“逆輸入右腕”が再輸出自主トレ?

 日本ハム多田野数人投手(28)が、今オフの自主トレを米国で行うことを検討している。5年間武者修行した米国の地で、来季へ向けた万全の調整を行うつもりだ。

 舞台はアリゾナにあるトレーニング施設。メジャーを代表する左腕ランディ・ジョンソン(ダイヤモンドバックス)が拠点としていることで有名で、日本からも横浜工藤が足を運んでいる。多田野はインディアンスとマイナー契約した03年から使用してきた。「日本人のトレーナーの方もいて充実したトレーニングが送れるんです。気候もいいんですよ」と目を輝かせる。オフのスケジュールの都合で詳細は決まっていないが「長い期間じゃなくても、できれば行きたいんですよね」と希望している。

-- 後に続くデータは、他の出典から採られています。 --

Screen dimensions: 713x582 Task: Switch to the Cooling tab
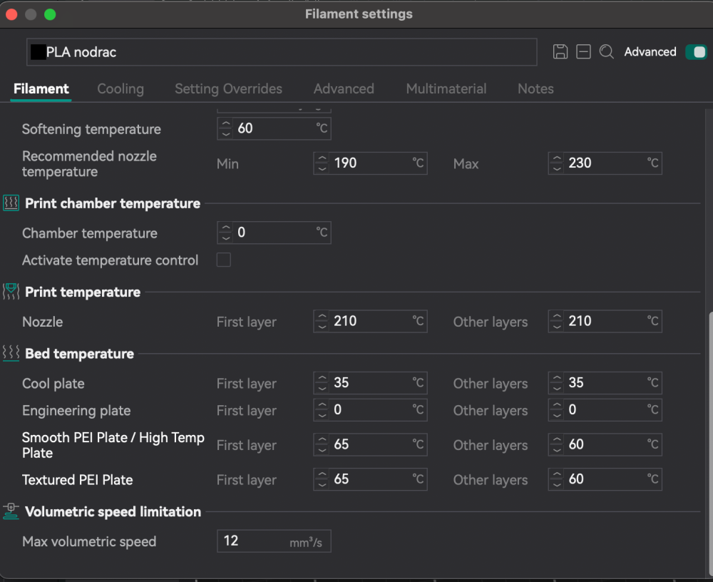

 ルーキーイヤーの今季は7勝を挙げたが、8月以降は1勝と失速した。梨田監督は「高いレベルでいてほしい。夏場に弱いというところを克服してほしい」と課題を挙げる。秋季キャンプ第4クールに入ったこの日は、ブルペンに入って107球の投げ込み。現在取り組み中のカットボールも多投したが「まだまだこれからです。(腕を)まっすぐと同じ振りにして、コントロールもよくしないと」。飛躍の2年目へ向けて、実りのオフにする。